RESPONSE:  She Turns My Stomach
Even though your MIL doesn't give you much money, that isn't her responsibility (even if she is wealthy).  As for watching your baby, please keep in mind her age.  Older folks tend to not have the energy to keep up with young children, much less babies.  Keep an open mind.

RESPONSE:  She Turns My Stomach
Some of us have the opposite problem - a MIL who practically tries to wrestle the baby away from us.  And, we only wish our MILs would give us, and our baby, some space!  What do you wish your MIL would do?  What kind of gifts do you wish she'd give you?  How do you wish she'd treat you?  I'm sure I didn't get the whole story from your post - and she wrongs you in ways you didn't mention.  Otherwise, you wouldn't hate her so much.

RESPONSE:  She Turns My Stomach
You sound privileged money-wise.  $50 sounds pretty good to me, whether she's wealthy or not.  Why should she give you her money?  How can this possibly be a worst gift?  Are you saying that you'd rather have a personal gift, or that the amount of cash is simply not enough for you?  Sorry, but "grasping" is how you came across with that one.

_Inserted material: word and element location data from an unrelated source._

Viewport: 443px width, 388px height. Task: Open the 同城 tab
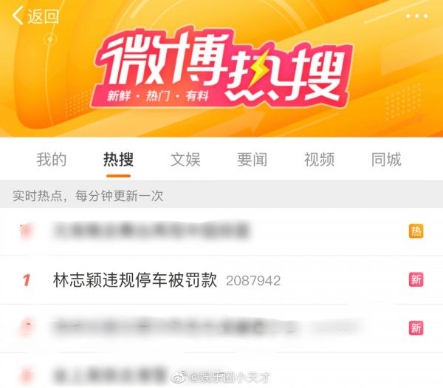386,159
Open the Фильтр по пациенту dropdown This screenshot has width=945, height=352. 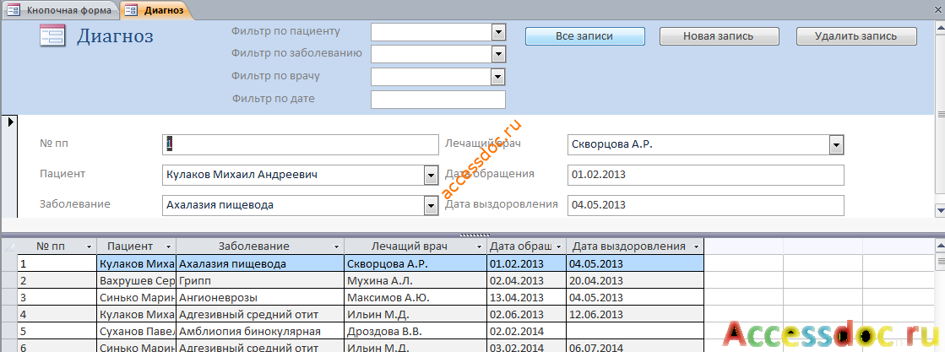coord(497,31)

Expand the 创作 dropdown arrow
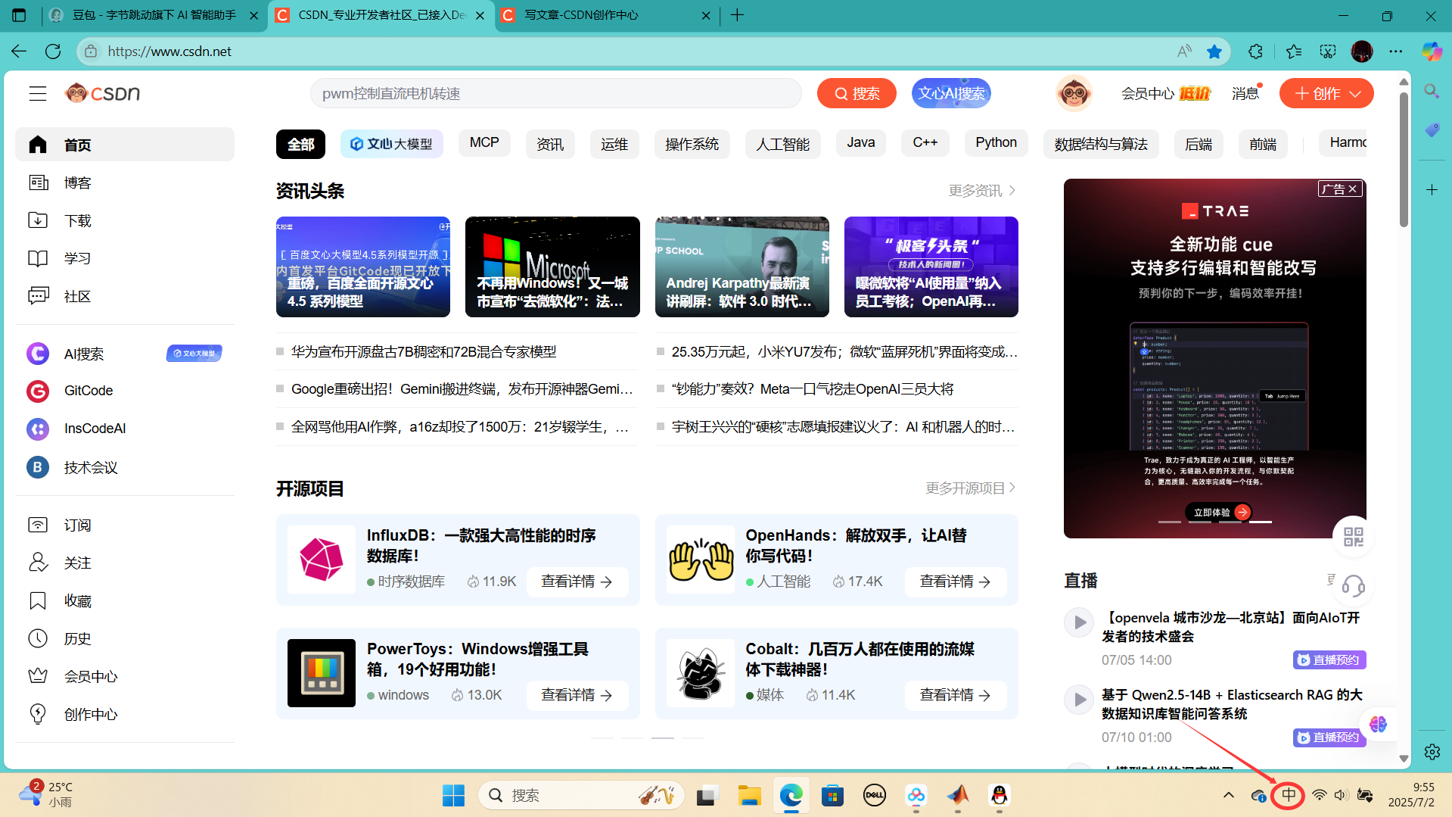[x=1355, y=93]
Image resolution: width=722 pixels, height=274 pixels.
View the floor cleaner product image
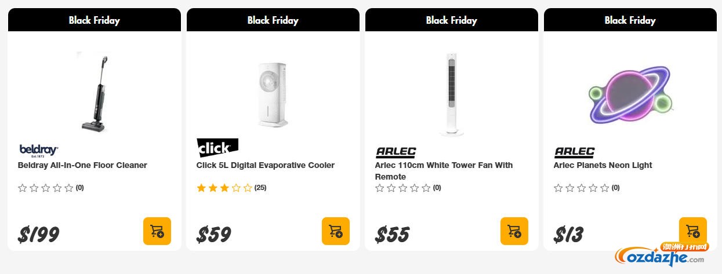click(x=95, y=93)
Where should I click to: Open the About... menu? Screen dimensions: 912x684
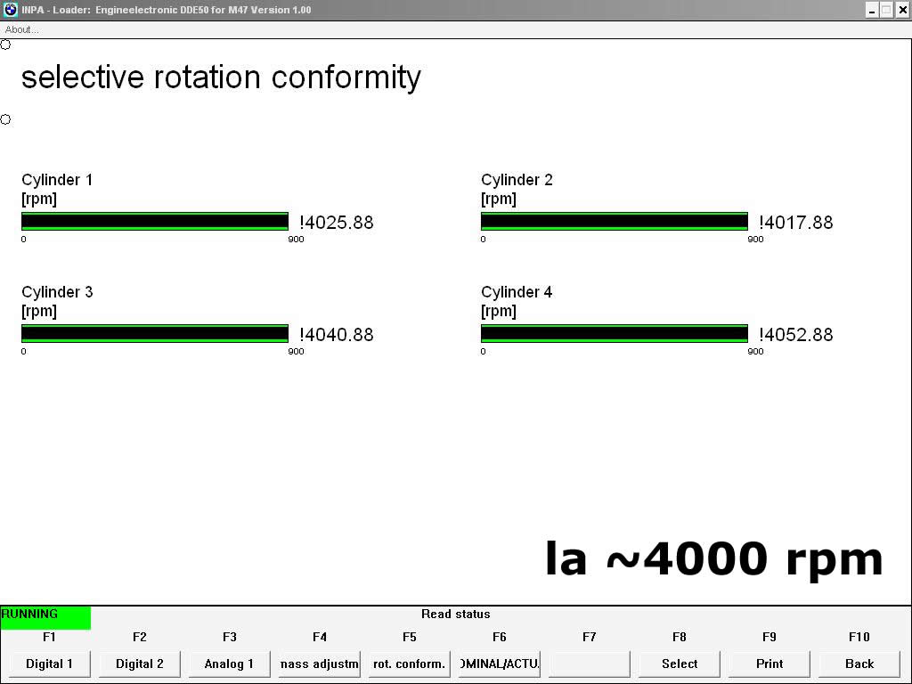pyautogui.click(x=22, y=29)
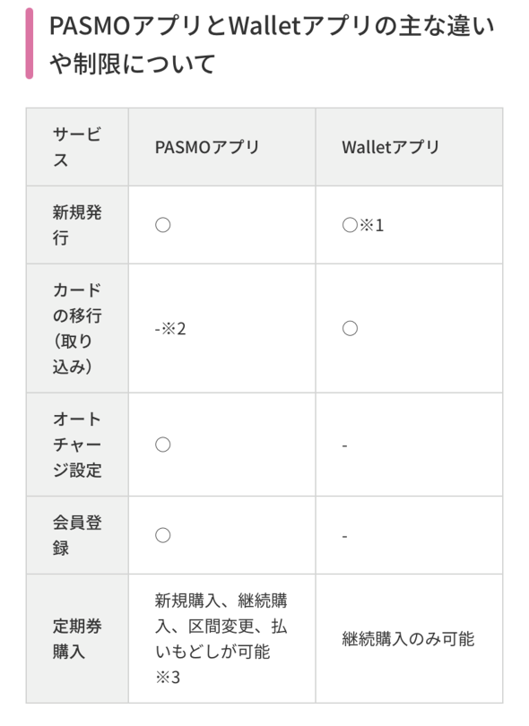Click the circle for Walletアプリ card migration
The image size is (529, 726).
click(350, 328)
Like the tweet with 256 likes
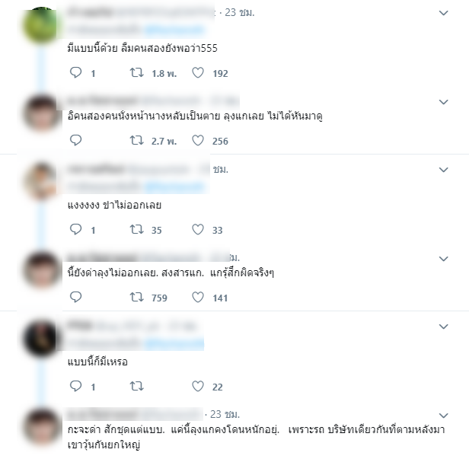Viewport: 469px width, 459px height. click(198, 140)
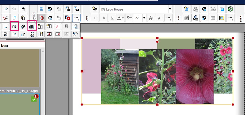This screenshot has width=245, height=115.
Task: Click the insert text box icon
Action: pos(95,9)
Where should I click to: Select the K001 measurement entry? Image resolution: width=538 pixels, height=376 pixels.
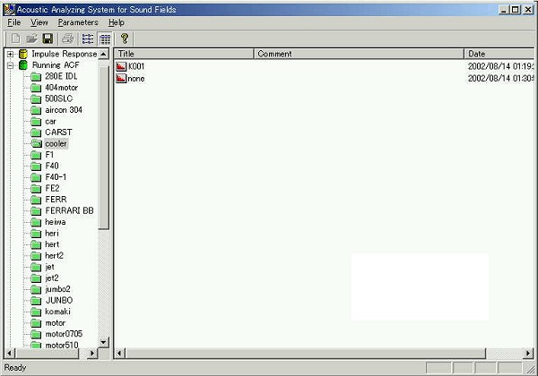click(135, 66)
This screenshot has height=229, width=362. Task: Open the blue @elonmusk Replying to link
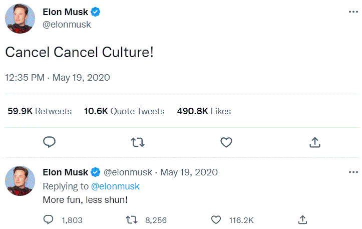point(115,186)
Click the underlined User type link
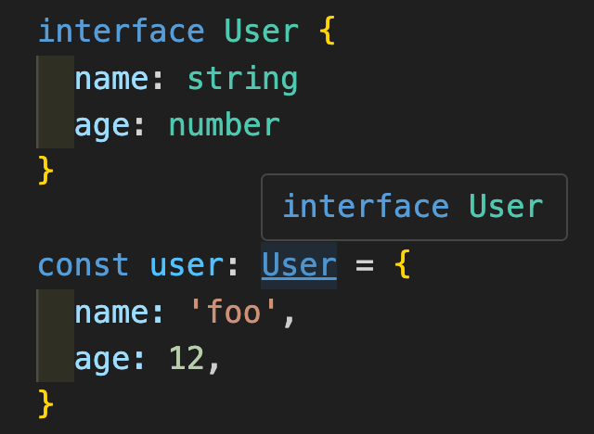 (x=299, y=266)
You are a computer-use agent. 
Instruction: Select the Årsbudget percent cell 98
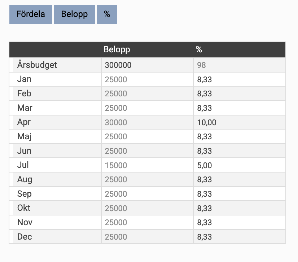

RESPONSE:  She Turns My Stomach
Mostly I am a lurker here on this site.  I have responded to a few problems/complaints when I felt that I could give sound advice that may help.  I have never told a poster that I felt they were wrong, because, for the most part, I feel that the posters on this site are justified in their anger.  However, after reading your post three times, I still can not see what your MIL did wrong.  You started by saying that instead of buying you presents at XMAS, she gives $.  Maybe she does not know what to buy you, or maybe she fears that you will not like what she gets you.  Also, you complained about the amount, griping because it was only 10 to 15 dollars.  And then you got $50 one year, but that's not enough, apparently, because according to you, she is wealthy and can afford much more.  Well, in my opinion, unless you have access to her bank account or know some inside financial information, you have no guarantee of her wealth.  My husband and I have 2 nice cars, a beautiful home, and nice belongings.  To anyone who does not know us personally, we probably look wealthy.  When, in all reality, we aren't.  We work hard and make sacrifices to have these things.  But, from the outside looking in, it appears that we are loaded.  Also, you stated that she is 86 years old and she has never offered to watch your child, who is not one year yet.  Okay, lets be realistic.  I have a 5 month old who is a handful.  And, at the age of 25, I have a hard time keeping up.  And, you want an 86 year old woman to watch her?!!!  She probably can't keep up.  And, as you say, she is in good health.  However, she is still 86 - she is no spring chicken.  Also, as a note of helpfulness, schedule your housework.  Do one thing a day.  That's what I do, and all the housework gets done.  And you are upset because she gave your child $100 for XMAS, and you and your DH got $50.  Added up, that is $150 - a good bit of money.  What's the problem???  And, finally, after your child was born, she did not visit because, according to you, she did not feel well.  I would be thankful for that.  I mean, would you rather her visit and possibly get your newborn sick????  I did not mean to blast you or make you angry, but I had to speak up.  Good Luck!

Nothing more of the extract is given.